Are these signs that my tablet is on it's way out? Never experienced issues with until today.

System info. First system was Windows 7 Ultimate 64bit
Second system is Windows xp Home 
Tablet is a Wacom (Sapphire) AKA a renamed Graphire 3 from what I can find out it seems. 

I looked up the issue on google, someone reccomended going into device manager and under the USB controllers uninstall the wacom but that didn't work either. 

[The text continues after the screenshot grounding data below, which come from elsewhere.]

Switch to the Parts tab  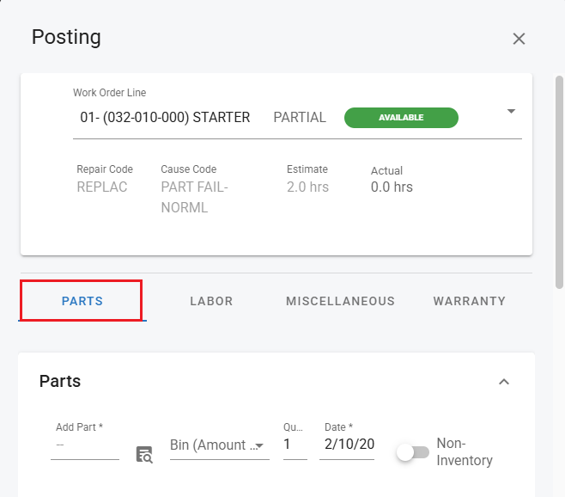pyautogui.click(x=82, y=301)
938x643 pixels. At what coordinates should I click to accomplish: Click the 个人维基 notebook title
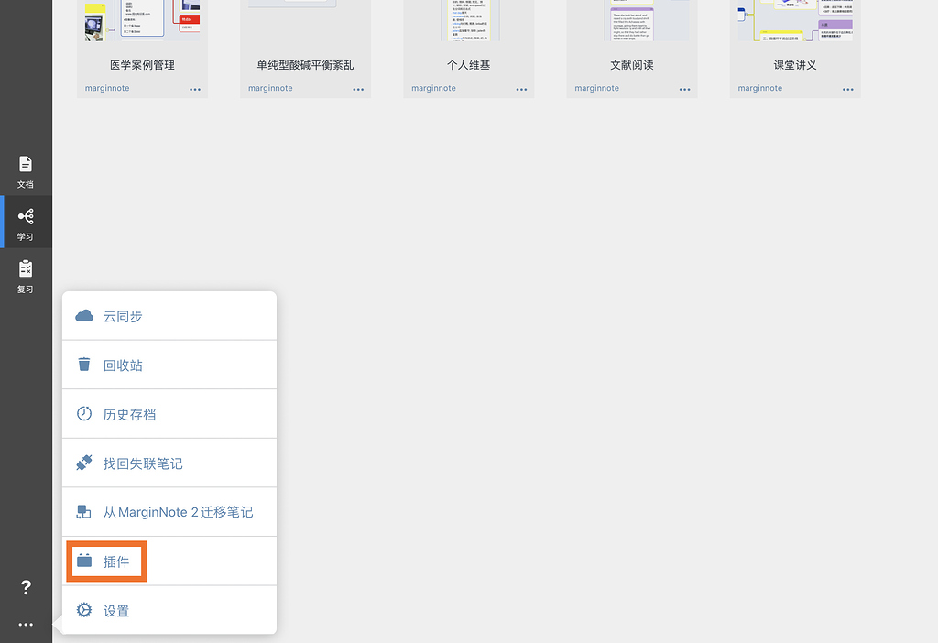pos(468,65)
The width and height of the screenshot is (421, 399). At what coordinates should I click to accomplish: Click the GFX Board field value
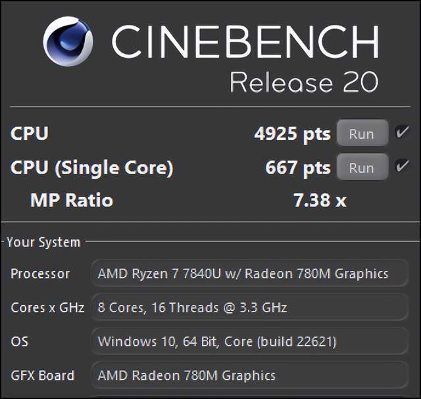point(249,375)
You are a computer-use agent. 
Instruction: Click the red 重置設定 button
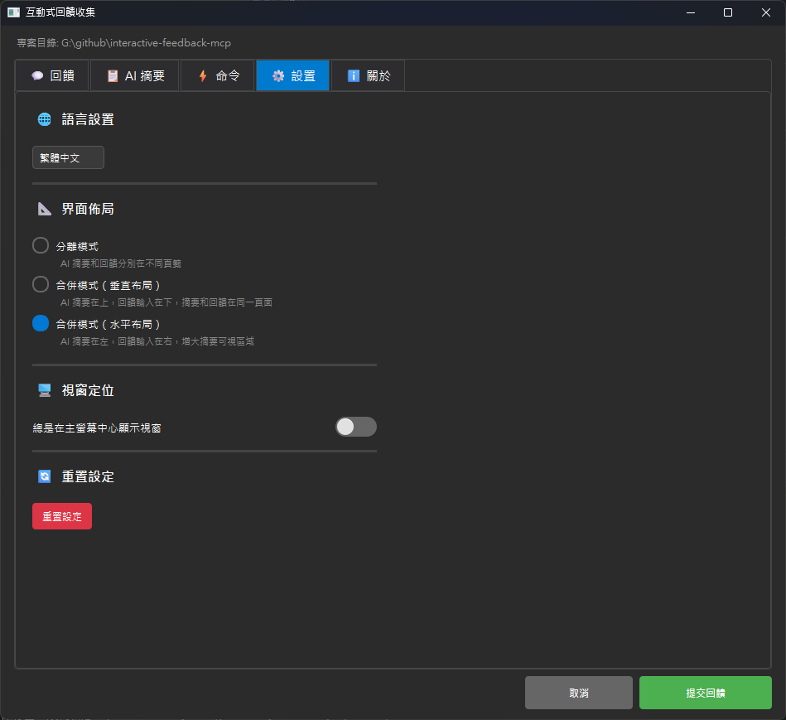(x=61, y=515)

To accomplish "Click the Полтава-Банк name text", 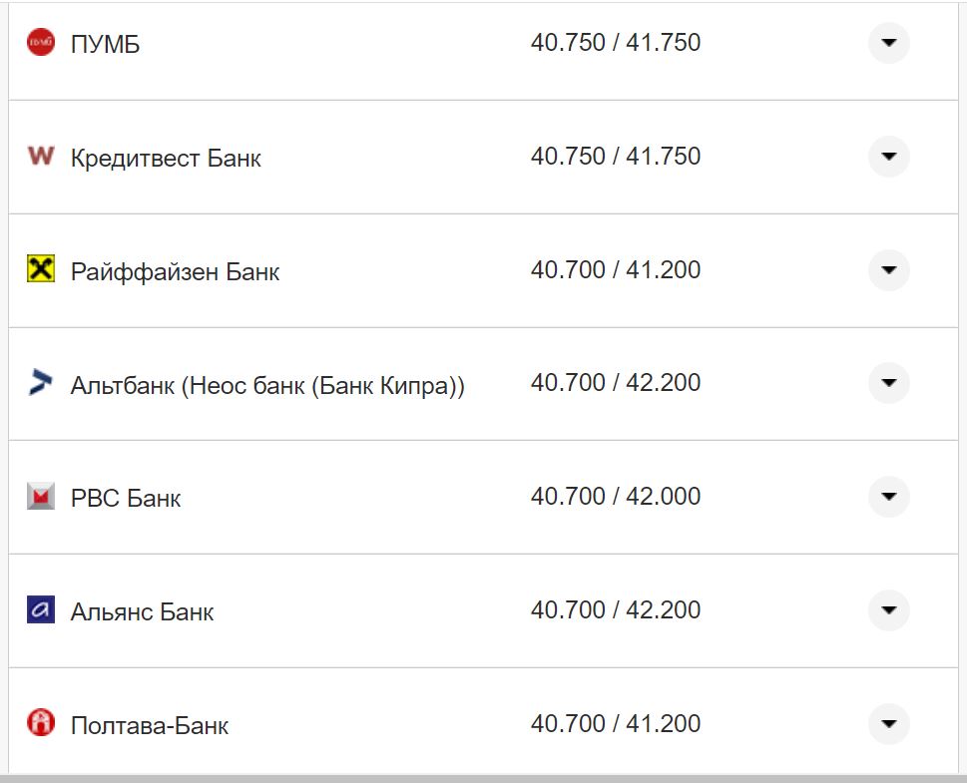I will coord(150,725).
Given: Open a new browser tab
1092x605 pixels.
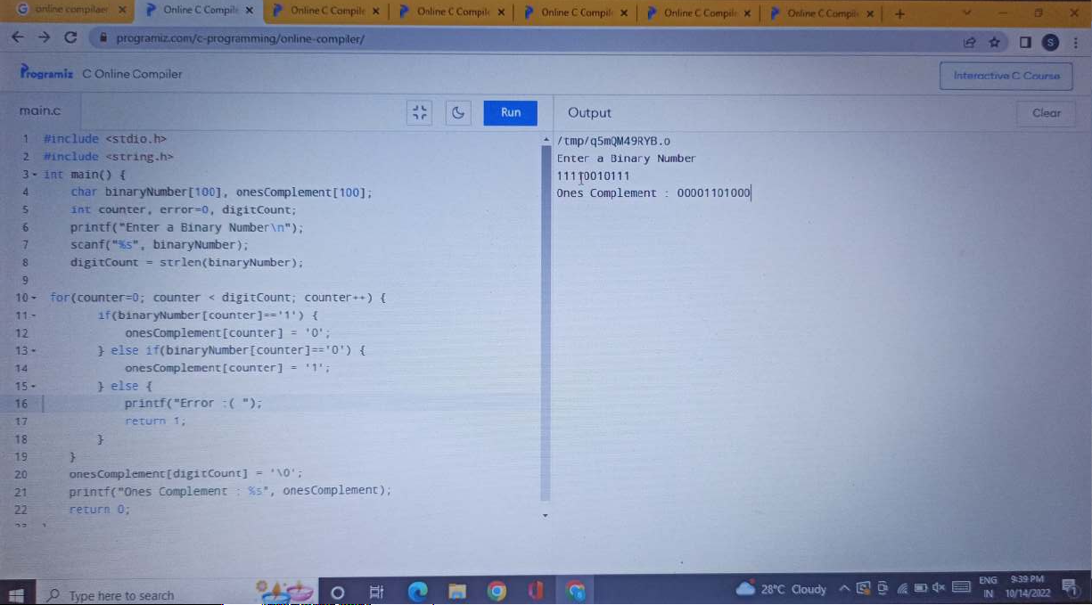Looking at the screenshot, I should tap(899, 13).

Anyone ever have this issue before?


----------



## Taralack (Oct 18, 2010)

Have you tried uninstalling and reinstalling yet? And what make/model is your tablet?


----------



## Runefox (Oct 18, 2010)

If you want to know up front what you're dealing with, grab a Linux LiveCD and test it with that, or plug it into another computer. If you get the same issue, then it's a good chance the tablet (or the USB cable! Try changing that, too) is dead. If not, it's driver purge time.


----------



## ToeClaws (Oct 18, 2010)

Runefox said:


> If you want to know up front what you're dealing with, grab a Linux LiveCD and test it with that, or plug it into another computer. If you get the same issue, then it's a good chance the tablet (or the USB cable! Try changing that, too) is dead. If not, it's driver purge time.


 
Aye, this.  I've seen Windows XP do the same thing on CAThulu's laptop. When Windows loses it's brain like that, often there's nothing short of a reinstall that will fix it.  In CAThulu's case, her solution was to just install Linux on the laptop and avoid future Windows headaches, but that's only feasible if what you do with the machine isn't negatively impacted by an OS change.


----------



## Hyena (Oct 18, 2010)

Toraneko said:


> Have you tried uninstalling and reinstalling yet? And what make/model is your tablet?




As I said in the description, its a Wacom Graphire 3


----------



## Hyena (Oct 18, 2010)

PhoebeDesmons said:


> Is your blue tooth all up to date? If not another thing is you scrambled some of your drivers. Try re-enstalling and rebooting your computer.
> 
> Break out the instruction manual because blinking flashing lights -means- something specific. If not download the instructions off of the wacom website.



Bluetooth? it's a graphire so it connects via USB. Yeah well it was only blinking once, now the light doesn't even come on anymore.


----------



## Hyena (Oct 18, 2010)

ToeClaws said:


> Aye, this.  I've seen Windows XP do the same thing on CAThulu's laptop. When Windows loses it's brain like that, often there's nothing short of a reinstall that will fix it.  In CAThulu's case, her solution was to just install Linux on the laptop and avoid future Windows headaches, but that's only feasible if what you do with the machine isn't negatively impacted by an OS change.


 
Well my problem every single program that I run maybe with the exception of trillian? (could just use pidgin) is fully incompatible with linux. Plus I've only had massive headaches with linux and its only ever been this huge problem that never worked correctly. it would work for a month then break beyond repair randomly. (was Ubuntu 6.06-10.04) Granted it's gotten better over time. 

This sucks because I'm not going to re install Windows, the thing that confuses me though, is the Windows 7 machine had the problem first. I plugged the tablet into a Windows xp computer, which had never even had the tablet installed on it before, and got the same "I can't find this device" message. Almost as if like the firmware inside the tablet that tells the computer what it is somehow got messed up. 

Going to boot into Ubuntu 10.10 64bit today and see if it works there.


----------



## Rhyrs (Oct 20, 2010)

Try going into the device manager and reinstalling the tablet. There should be an entry in there with a yellow triangle or a red circle. right click, uninstall, then scan for new devices. If that doesn't work, then I don't know.


----------



## Hyena (Oct 20, 2010)

Just thought I would post and update, it randomly started working again o.o;; I haven't gotten to use it at length yet, but day one I was having all the issues, I let it sit a while and day two it was still giving me the same error. Randomly this morning I plugged it in to try something someone else recommended on wacom's website and boom suddenly it works just fine. so be safe I went in and removed all the drivers and re installed them all and it seems to work now. 

Thanks a ton for everyone's help on this.


----------